Nipsey doesn’t stop there. Almost a decade later, as I take in the neighborhood around us and watch how Nipsey carries himself as a leader and not just a local celebrity, I now appreciate that on a deeper, more profound level, the Marathon is more than a battle cry—it’s Nipsey Hussle’s gift.

“We got to fight to stay inspired.”

“That’s where the marathon conversation started up. It was like, ‘What is my contribution?’ Because at first I just reflected the area in my heart. I just was a mirror to what was going on, to the culture of the area. And then after a while it became, ‘What’s your contribution?’ And my contribution was that philosophy. You know what I mean? Giving my story a context outside of just gang banging and street understanding. But moreso, like, this is a story of perseverance and endurance. To the college athlete, you can relate to Nipsey Hussle because you on your marathon, you know what I mean? Single mom, dad ain’t there, the city where a banging take place, you not going to quit, you going to stay committed. To the fashion designer, to the skater, to whatever. It relates because if you go a layer deeper, we all getting tested and we all running out of stamina and we all, you know what I mean, we all be pushing our limits.”

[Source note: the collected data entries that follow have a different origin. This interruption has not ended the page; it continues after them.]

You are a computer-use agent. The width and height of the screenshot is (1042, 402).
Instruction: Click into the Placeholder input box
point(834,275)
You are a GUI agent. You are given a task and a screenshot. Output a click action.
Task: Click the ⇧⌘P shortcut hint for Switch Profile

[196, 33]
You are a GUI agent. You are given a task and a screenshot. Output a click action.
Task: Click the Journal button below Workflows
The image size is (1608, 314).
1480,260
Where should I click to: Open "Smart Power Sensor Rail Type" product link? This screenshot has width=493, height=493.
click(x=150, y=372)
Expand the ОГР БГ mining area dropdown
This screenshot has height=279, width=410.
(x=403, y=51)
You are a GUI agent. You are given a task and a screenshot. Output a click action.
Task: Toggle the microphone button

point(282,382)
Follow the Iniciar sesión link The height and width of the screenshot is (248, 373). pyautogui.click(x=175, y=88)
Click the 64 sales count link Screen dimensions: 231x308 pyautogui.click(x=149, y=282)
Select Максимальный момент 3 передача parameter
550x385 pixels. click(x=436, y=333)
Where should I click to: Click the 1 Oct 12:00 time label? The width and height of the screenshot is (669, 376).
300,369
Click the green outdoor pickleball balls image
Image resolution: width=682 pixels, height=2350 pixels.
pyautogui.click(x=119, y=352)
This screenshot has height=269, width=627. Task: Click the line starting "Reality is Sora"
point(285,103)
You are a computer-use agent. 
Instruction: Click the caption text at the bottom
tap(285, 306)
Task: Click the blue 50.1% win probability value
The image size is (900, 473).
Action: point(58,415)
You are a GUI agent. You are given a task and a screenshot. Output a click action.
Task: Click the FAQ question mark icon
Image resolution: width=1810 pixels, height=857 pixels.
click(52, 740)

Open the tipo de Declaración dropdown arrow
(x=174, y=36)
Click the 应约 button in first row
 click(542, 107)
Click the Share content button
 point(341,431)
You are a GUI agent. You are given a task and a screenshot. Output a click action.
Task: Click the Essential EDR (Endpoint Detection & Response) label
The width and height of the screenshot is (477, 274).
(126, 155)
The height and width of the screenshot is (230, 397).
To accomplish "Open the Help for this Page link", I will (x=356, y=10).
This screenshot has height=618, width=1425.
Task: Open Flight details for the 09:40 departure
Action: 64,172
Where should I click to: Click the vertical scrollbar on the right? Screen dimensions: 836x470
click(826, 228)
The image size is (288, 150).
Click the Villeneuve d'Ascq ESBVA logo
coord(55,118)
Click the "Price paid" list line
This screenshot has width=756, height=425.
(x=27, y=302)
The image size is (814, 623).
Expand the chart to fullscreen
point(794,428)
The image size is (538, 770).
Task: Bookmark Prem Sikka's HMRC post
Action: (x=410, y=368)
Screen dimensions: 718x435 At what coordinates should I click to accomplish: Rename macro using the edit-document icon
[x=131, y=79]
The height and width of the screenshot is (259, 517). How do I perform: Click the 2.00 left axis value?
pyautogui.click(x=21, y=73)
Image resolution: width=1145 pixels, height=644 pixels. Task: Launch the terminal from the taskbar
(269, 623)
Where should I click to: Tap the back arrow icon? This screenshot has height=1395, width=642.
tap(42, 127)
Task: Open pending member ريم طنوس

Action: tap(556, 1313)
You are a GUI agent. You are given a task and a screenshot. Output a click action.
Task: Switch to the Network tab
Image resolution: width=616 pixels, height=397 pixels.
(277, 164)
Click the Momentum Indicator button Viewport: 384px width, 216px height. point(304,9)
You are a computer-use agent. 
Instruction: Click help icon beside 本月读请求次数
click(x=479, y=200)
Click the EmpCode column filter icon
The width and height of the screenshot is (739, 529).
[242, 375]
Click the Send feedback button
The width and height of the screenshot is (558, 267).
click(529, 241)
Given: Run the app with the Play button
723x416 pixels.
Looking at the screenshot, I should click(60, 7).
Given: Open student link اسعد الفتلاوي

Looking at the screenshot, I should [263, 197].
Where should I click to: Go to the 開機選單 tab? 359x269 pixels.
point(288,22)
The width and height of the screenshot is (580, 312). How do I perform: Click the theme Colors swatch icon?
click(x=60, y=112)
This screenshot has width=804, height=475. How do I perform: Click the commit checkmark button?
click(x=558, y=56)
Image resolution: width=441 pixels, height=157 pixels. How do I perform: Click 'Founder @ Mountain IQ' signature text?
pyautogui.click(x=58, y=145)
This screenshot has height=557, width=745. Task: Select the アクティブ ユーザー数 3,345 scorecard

We bond over this. This call to serve our respective communities. There are two different types of entrepreneurs (or designers or artists): the ones who are trying to win over the world and then those who hone in on a core following. Personally, I fall into the latter. I’d rather focus on curating my audience. Always pruning and editing and making sure my follower is exactly who it’s supposed to be: someone who I’d be real-life friends with, if I had enough of me to go around.

Nipsey sees the value in investing in your community—inspiring them to go out and preach your gospel.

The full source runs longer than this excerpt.